I just received this email from what I’m sure is an otherwise successful and hardworking PR rep offering up… yet another PR rep(?) to discuss the creation of a slogan that is, at best, a footnote in the Sixers’ tanking process:

[Redacted] from Slice Communications, reaching out about Wednesday’s buzzer-beating Sixers win! With the team picking up steam and fans starting to see returns of risky long-term investments, I’d love to connect you with Finch Brands, the creative agency who rallied fans around “Together We Build.”

In 2013, how could you market a team trading losses today for wins tomorrow? Transparency – no one sees through hype like Philly fans. The hashtag #TogetherWeBuild caught on, but so did the movement, and soon “Trust the Process” was born.

With fans finally feeling like that trust is paying off, I’d love to connect you with Finch’s President Bill Gullan to chat about the movement he helped brand. Hope to hear from you!

Ah, no, I’m good. Thanks though! Bill, in fact, didn’t help brand the movement because the movement is now widely referred to as Trust The Process, a phrase that grew organically almost in spite of the Sixers’ efforts to brand their own misery. Together building has about as much to do with process trusting as peach rings have to do with a farmer’s market. One of the things that is so special about the Process is that it has little do with anything the Sixers themselves have done and was born in the depths of Twitter fandom and Sixers podcasts. For a time, it was a tongue-in-cheek rallying cry in support of Sam Hinkie that the team actively distanced itself from. It’s only now since Joel Embiid has taken to calling himself The Process that the team has somewhat embraced the phrasing.

There was nothing wrong with the slogan Together We Build, even if the press release announcing it was one of the most absurd, out-of-touch things ever written.

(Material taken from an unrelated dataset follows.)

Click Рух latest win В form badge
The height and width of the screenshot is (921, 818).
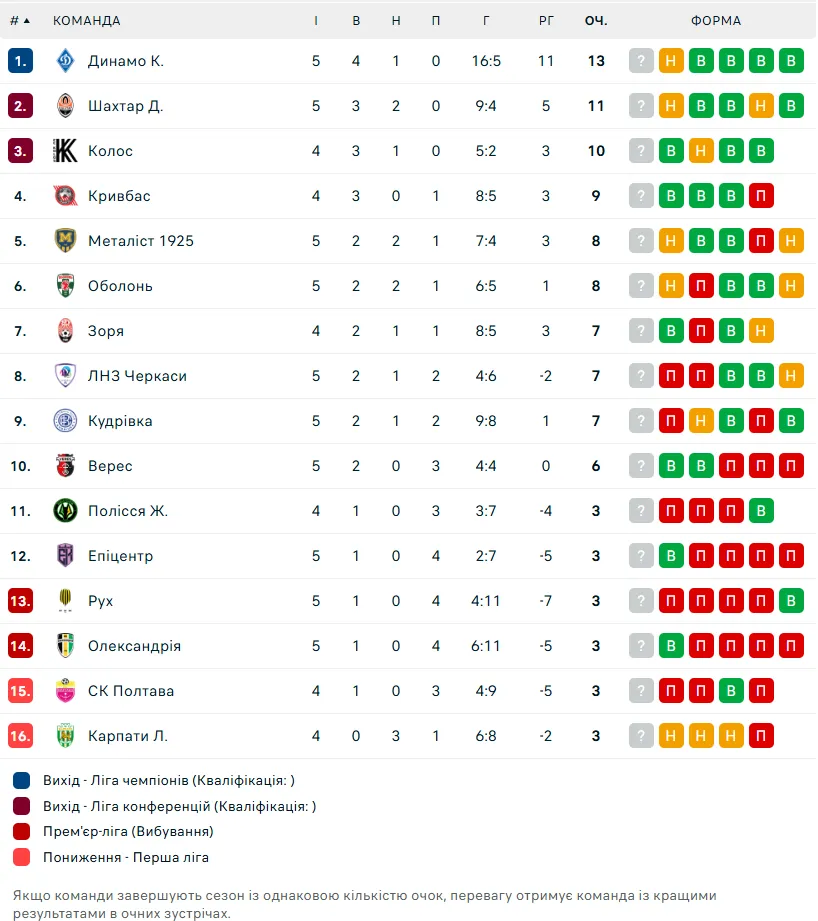pos(791,601)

We used it as a punchline when things were really bad, but it was certainly better than Show Ya Love and the cringeworthy Passionate. Intense. Proud., which I can only assume was whispered to Adam Aron by a small goblin after a hallucinatory reaction to the fumes of his own cheesiness. Is that brie I smell? But they were all essentially hijacked by Sixers fans embracing something the team itself was hesitant to acknowledge. For anyone to take credit for their current momentum, let alone the guy who came up with a marketing slogan no one cared about, is about as lame as it gets.